If you’ve ever studied Customer Relationship Management (“CRM”) academically, there’s a good chance that these four steps – identify, differentiate, interact, and customize – are already familiar to you. Martha Rogers and I wrote and edited the CRM textbook for graduate-level business students, Managing Customer Relationships: A Strategic Framework, based on this “I-D-I-C” methodology. And at our consulting firm, Peppers & Rogers Group, a large proportion of the work we do can be understood in terms of dissecting how these tasks function (or don’t function) for a client’s organization.
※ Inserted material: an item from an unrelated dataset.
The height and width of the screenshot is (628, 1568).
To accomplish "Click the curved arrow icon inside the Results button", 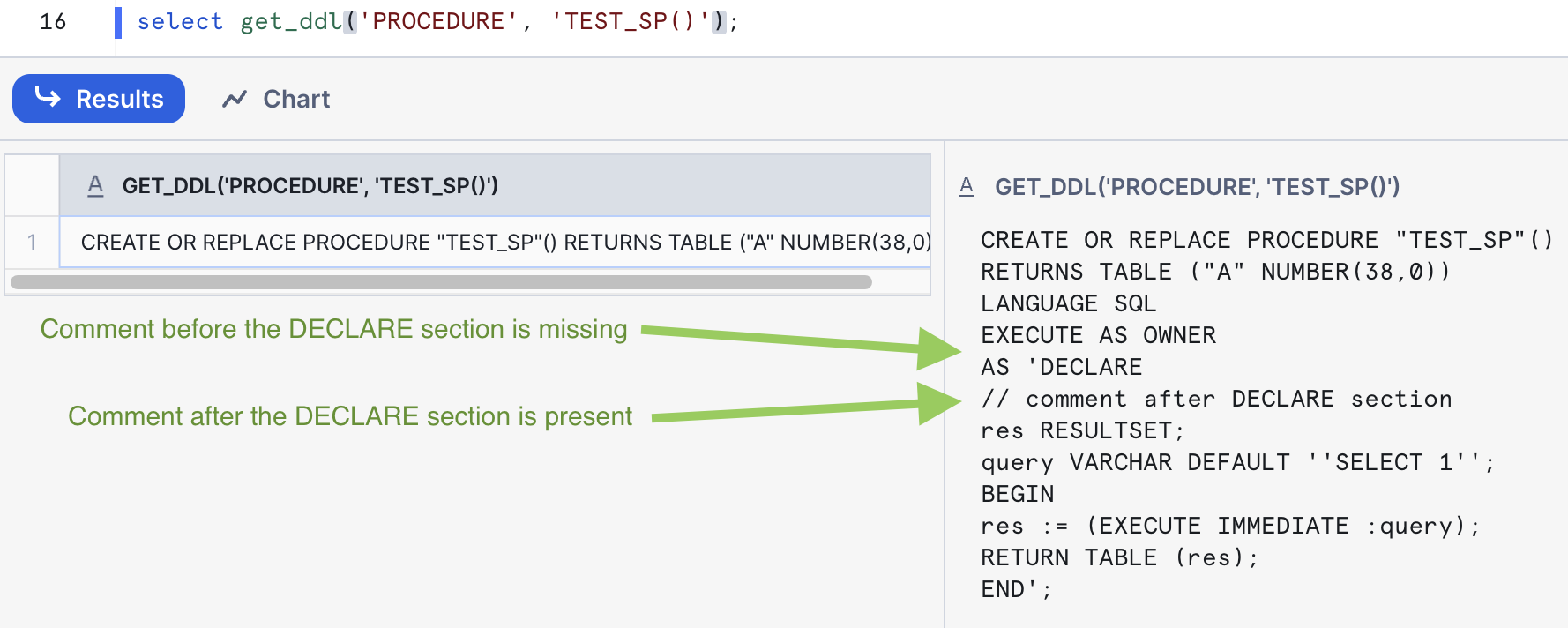I will pyautogui.click(x=46, y=99).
But a couple of other things are worth pointing out about the I-D-I-C model of relationship management. The first two tasks – identifying customers and differentiating them – are steps that a company can take in the privacy of its own IT department. Your company has a database of individual customer records, you track the transactions of individual customers in order to better understand both their value and their needs, and yet the customer herself never really has to participate in the process. The customer, in fact, may not even be aware of the data you are compiling.
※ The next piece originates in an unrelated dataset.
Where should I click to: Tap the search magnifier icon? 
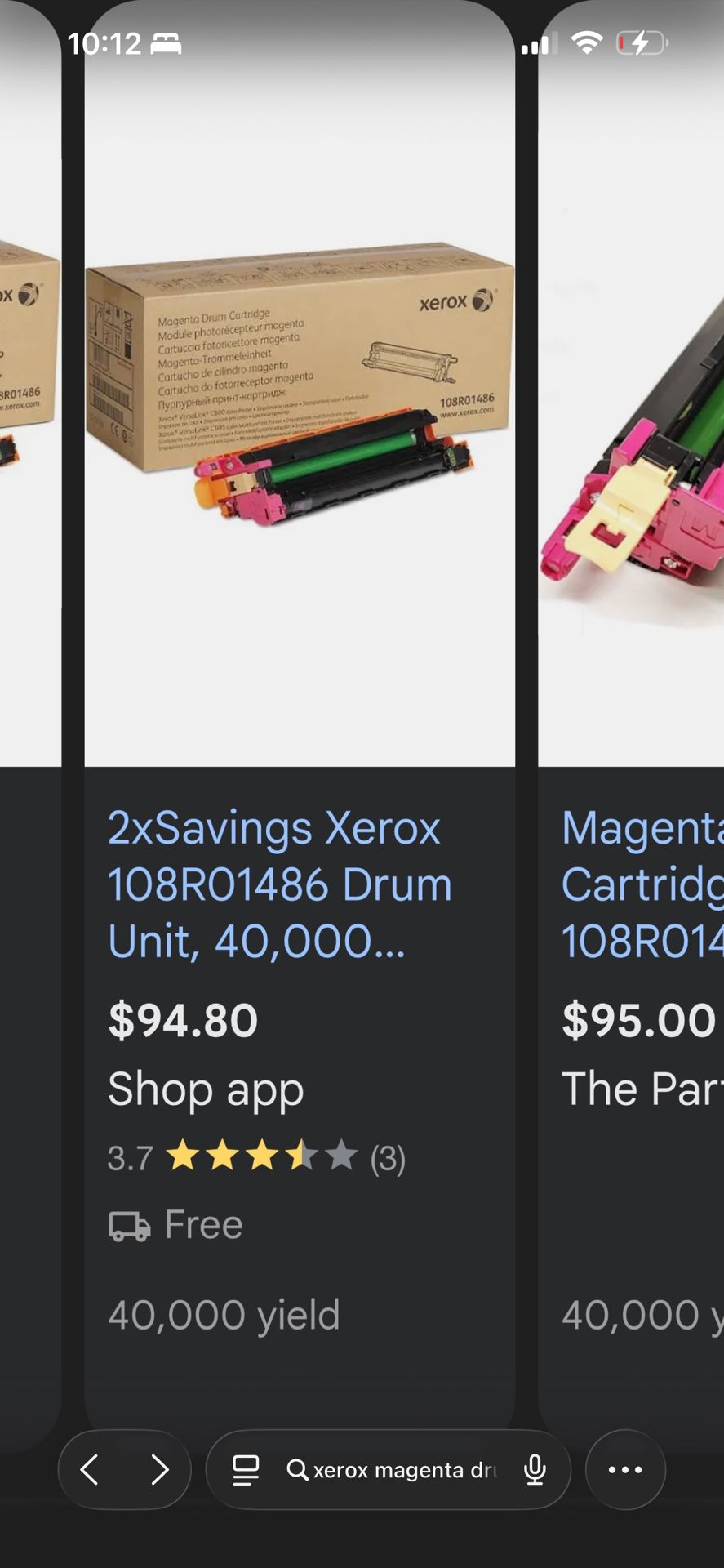pos(297,1470)

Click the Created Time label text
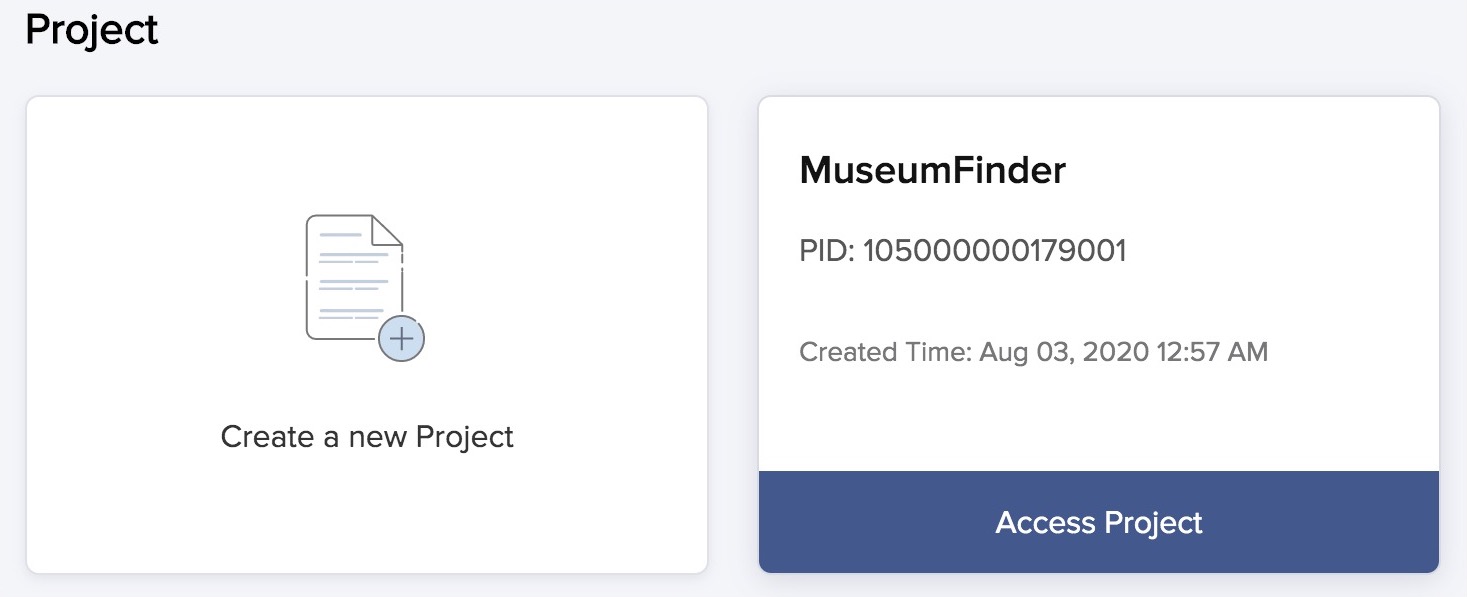click(x=885, y=352)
By contrast, the third step – interaction – demands the customer’s personal attention and participation. You can’t interact unless there’s someone else on the other end of the interaction, right? And the fourth step, customizing your behavior in some way to a particular customer, also involves the individual customer directly, as the “recipient” of this behavior.
So you could think of the first two steps of the I-D-I-C model as “analytical” CRM, while the next two steps are “operational” CRM. Analytical CRM is required to develop better customer insight, while operational CRM is how you deliver a specific customer experience.
Think about the process of managing your own customers’ individual relationships with your firm – through your Web site, your loyalty program, your contact center, at the point of purchase, or in after-sale service. In upcoming posts I’m going to show how literally everything your company does, with respect to managing individual customer relationships, can be understood in terms of how these four I-D-I-C steps are executed.